Pixel coordinate grounding data:
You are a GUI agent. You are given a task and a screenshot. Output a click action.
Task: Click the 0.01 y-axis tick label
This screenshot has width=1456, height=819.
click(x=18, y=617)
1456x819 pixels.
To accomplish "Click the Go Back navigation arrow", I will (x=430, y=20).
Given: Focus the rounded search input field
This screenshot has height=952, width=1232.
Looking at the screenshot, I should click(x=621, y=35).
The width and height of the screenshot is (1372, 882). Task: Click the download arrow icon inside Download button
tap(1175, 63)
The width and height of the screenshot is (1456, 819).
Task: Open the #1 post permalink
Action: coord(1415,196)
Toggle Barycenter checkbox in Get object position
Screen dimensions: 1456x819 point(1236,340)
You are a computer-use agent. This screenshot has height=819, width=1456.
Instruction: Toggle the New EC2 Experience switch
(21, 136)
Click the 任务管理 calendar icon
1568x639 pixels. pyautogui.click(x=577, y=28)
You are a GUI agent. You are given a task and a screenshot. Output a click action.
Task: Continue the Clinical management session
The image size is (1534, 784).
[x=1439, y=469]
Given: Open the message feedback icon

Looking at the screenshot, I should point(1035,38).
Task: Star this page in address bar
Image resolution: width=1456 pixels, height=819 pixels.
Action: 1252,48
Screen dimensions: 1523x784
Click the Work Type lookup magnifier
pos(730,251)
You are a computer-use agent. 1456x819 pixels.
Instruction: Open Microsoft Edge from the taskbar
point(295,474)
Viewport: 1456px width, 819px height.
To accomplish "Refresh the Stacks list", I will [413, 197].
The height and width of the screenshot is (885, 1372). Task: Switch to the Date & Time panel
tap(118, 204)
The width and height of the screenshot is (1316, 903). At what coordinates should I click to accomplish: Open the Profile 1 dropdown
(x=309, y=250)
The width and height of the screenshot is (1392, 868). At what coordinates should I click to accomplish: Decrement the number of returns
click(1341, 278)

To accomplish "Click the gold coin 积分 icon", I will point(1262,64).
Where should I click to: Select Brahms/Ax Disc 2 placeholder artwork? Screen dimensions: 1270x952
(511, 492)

YOUR TASK: Looking at the entries above, find how many lines include the word "will" and write that number alone.

SOLUTION FOR THIS EXERCISE: 3